Specifically, the SEC alleged that the general partner purchased approximately $2.5 million worth of Target Company stock and out-of-the-money options in several accounts leading up to the merger announcement. When the two companies announced the acquisition of the Target Company for $35 per share, a price more than 42 percent higher than the Target Company’s closing price of $24.56 immediately prior to the announcement, the general partner liquidated his holdings. This allegedly generated more than $1.1 million in illegal profits.
These actions resulted in a civil complaint by the SEC and the arrest of the general partner on charges of criminal securities fraud, and caused reputational damage to the venture capital firm. Investment advisers and investment funds with strong insider trading compliance programs have the best chance of avoiding these negative outcomes for themselves, their officers, and employees. At the very least, evidence of a strong compliance program should prevent such firms from facing liability for breaches of insider trading by their officers and employees.
Enforcement
Investment Adviser’s State Licensing Bar Results in SEC Industry Bar
Based upon an order issued by the New Hampshire Bureau of Securities barring a state investment adviser and his firm from being licensed in New Hampshire, the SEC, in a recent action (see In the Matter of Nicholas Rowe, IA Release No. 4332, February 9, 2016), barred the adviser and his firm from the securities industry.

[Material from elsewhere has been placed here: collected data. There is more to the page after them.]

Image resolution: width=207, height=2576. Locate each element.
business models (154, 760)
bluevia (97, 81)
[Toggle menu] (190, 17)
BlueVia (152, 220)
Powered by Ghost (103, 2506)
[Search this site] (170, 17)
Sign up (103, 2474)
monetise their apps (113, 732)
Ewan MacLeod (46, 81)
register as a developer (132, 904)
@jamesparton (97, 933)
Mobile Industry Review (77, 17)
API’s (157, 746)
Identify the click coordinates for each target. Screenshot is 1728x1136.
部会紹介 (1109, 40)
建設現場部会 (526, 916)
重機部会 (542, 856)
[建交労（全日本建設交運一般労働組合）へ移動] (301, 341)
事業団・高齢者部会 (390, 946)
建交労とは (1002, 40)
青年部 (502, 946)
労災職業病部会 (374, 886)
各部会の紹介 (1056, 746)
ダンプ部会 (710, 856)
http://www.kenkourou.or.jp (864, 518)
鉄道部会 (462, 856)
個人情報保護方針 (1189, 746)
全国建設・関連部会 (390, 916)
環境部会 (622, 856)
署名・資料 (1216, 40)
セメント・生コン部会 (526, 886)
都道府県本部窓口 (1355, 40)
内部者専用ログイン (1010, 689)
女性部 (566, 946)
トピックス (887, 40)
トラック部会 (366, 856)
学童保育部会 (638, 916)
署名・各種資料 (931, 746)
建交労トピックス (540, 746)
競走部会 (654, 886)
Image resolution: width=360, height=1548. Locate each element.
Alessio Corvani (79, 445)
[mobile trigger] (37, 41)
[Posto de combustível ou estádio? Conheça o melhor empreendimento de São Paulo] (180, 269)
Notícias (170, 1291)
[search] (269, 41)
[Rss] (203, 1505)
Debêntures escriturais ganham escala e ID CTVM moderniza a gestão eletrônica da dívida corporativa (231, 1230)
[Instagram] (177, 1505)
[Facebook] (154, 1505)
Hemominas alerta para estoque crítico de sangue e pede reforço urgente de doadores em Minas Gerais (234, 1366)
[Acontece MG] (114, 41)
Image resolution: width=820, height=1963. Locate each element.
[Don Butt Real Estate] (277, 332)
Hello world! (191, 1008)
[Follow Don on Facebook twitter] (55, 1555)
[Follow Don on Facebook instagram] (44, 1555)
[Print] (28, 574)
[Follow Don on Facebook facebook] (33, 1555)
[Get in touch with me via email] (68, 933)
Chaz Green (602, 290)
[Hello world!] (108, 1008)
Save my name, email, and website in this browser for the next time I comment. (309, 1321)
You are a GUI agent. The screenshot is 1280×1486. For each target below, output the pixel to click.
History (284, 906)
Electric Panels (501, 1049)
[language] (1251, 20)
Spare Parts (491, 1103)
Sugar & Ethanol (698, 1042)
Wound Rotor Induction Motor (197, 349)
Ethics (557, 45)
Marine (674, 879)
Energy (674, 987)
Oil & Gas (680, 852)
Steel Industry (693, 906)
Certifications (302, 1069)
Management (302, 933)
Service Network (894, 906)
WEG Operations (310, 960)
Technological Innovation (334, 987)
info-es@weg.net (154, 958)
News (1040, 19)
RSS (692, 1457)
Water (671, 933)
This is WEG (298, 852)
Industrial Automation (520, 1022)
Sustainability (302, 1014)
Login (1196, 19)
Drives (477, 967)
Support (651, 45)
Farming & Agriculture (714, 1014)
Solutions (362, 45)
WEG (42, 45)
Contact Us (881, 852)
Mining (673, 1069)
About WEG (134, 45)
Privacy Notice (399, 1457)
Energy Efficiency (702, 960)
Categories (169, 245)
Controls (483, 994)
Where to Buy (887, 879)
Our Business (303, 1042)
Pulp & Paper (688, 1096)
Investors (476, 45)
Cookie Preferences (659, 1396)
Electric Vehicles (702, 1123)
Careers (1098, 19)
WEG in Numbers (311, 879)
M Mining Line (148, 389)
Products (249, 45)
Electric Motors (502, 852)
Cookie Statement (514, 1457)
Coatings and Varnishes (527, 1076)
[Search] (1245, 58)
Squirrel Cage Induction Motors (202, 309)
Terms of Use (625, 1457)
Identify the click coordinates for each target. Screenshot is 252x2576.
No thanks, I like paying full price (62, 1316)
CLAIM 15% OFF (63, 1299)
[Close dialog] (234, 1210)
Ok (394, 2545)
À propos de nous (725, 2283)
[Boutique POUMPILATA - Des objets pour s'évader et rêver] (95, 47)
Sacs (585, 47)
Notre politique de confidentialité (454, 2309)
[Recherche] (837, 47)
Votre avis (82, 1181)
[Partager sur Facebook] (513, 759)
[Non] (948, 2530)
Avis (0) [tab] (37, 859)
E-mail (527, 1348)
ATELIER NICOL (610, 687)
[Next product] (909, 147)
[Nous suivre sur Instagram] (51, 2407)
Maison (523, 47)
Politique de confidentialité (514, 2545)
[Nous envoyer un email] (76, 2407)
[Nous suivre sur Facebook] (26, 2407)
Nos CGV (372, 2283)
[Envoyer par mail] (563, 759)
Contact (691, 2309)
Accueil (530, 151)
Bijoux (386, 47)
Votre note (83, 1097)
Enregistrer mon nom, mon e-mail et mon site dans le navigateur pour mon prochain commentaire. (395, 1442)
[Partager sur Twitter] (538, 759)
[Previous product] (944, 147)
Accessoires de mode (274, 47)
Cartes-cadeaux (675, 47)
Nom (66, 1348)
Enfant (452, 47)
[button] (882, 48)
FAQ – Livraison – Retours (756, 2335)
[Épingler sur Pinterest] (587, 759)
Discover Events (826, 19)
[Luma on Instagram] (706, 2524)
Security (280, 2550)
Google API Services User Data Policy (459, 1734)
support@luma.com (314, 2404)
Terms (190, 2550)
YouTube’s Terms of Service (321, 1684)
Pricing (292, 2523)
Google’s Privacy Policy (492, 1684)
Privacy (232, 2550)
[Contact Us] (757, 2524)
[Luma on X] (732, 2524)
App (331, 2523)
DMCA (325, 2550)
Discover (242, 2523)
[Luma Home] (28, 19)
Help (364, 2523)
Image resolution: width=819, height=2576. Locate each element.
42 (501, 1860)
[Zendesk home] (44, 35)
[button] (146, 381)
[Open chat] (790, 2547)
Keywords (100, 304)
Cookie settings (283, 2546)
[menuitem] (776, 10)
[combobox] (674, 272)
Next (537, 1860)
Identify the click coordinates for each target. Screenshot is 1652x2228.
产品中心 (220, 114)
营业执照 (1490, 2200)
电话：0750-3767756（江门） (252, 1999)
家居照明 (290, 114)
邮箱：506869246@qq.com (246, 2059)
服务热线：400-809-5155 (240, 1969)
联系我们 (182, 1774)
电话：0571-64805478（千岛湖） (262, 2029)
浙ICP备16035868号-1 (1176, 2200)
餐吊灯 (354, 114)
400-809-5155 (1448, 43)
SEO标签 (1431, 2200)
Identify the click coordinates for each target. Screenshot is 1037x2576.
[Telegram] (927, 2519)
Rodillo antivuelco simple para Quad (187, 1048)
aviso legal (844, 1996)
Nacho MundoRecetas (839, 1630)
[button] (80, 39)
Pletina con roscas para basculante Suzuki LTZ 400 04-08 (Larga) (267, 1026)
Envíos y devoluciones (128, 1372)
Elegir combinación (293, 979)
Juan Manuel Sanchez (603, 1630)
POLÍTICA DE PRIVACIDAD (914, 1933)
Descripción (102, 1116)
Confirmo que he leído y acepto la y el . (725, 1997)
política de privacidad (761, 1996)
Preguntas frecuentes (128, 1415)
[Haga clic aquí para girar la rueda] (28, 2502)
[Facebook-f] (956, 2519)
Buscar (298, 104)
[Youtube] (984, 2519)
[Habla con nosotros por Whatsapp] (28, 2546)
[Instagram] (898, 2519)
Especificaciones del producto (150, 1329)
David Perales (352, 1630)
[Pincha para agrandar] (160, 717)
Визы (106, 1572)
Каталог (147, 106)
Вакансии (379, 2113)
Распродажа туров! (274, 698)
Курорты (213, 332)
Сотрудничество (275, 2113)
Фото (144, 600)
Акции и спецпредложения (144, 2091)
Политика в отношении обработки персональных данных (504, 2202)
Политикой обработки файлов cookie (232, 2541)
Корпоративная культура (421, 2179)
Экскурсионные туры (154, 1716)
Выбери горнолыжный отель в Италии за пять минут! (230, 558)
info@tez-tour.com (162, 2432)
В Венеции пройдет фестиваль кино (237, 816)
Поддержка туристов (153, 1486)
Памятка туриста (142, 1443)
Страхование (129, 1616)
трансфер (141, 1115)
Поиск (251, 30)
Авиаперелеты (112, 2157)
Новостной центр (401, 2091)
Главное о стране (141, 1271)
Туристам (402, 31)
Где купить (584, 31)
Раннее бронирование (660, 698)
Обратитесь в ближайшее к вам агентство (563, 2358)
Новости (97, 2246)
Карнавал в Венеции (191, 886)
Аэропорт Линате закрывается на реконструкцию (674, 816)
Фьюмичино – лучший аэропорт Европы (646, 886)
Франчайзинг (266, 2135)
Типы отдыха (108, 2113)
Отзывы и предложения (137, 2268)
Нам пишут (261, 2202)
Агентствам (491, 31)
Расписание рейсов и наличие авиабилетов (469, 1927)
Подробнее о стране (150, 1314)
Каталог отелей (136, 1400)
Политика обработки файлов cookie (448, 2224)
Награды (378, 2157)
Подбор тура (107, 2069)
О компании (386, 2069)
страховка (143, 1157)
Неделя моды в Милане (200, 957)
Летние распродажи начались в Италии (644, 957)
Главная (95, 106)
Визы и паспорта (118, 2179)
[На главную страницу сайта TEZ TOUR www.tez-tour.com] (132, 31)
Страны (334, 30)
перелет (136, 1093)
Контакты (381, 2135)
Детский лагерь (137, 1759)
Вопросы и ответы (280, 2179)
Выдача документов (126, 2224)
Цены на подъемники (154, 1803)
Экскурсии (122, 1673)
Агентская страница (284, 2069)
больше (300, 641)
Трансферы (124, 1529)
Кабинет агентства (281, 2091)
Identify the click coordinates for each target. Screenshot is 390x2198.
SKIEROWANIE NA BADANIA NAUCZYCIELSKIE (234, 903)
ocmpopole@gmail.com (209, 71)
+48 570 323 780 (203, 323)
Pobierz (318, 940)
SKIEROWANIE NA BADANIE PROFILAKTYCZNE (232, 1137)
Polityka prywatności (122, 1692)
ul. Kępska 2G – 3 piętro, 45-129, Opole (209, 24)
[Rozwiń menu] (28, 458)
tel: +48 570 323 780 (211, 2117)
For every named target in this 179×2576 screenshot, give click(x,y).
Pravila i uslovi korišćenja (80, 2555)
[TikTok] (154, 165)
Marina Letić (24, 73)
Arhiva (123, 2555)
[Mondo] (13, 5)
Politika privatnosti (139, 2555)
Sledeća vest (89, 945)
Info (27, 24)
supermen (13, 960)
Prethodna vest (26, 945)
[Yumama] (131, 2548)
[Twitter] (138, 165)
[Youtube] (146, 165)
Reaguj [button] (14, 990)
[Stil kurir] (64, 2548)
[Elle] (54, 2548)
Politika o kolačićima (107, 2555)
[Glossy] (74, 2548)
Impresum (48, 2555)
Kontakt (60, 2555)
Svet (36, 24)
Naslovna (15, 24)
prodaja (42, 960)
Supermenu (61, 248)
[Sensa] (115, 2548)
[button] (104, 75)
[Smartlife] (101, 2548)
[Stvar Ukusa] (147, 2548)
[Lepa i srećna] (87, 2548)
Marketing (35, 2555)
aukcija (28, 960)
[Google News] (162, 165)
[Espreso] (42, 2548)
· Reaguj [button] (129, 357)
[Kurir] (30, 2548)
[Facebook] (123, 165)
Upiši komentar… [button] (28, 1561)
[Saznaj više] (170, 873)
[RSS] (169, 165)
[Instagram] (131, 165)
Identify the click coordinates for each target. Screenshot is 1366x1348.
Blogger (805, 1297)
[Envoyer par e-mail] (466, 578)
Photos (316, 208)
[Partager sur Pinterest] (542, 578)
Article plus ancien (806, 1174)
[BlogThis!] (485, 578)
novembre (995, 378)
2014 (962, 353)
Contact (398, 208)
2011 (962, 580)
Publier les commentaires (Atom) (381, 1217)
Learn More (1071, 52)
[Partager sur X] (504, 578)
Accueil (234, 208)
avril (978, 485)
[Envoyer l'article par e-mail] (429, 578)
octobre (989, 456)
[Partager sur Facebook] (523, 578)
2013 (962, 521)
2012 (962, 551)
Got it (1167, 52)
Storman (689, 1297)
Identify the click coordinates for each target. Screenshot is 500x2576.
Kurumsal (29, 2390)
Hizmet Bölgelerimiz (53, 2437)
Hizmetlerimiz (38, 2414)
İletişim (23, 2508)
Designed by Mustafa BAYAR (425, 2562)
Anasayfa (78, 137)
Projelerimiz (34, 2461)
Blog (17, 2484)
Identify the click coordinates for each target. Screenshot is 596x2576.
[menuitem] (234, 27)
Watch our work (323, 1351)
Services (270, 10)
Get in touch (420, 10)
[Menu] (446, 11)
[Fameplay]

While it is not unusual for a state securities regulator to take enforcement action against a person for wrong doing as cited by the SEC in an enforcement action, in this case, the SEC followed the lead of the state regulator by taking enforcement action for the same wrong doing that was the focus of the state enforcement action.
In the New Hampshire enforcement case the staff alleged that the owner and his investment advisory firm engaged in an investment strategy involving leveraged and inverse exchange traded funds (ETFs) that were unsuitable for clients, and misrepresented to clients the amount of fees to be charged and the advisory firm owner’s qualifications. Based on the staff allegations, the New Hampshire securities regulator barred the owner and his advisory firm from being licensed under the state securities law, revoked the firm’s investment adviser license, and was ordered to pay a $20,000 fine.
Drawing from the New Hampshire enforcement action, the SEC basically “piggy backed” on the New Hampshire allegations to bar the advisory owner from association with any broker, dealer, investment adviser, municipal securities dealer, municipal adviser, transfer agent, or materially recognized statistical organization.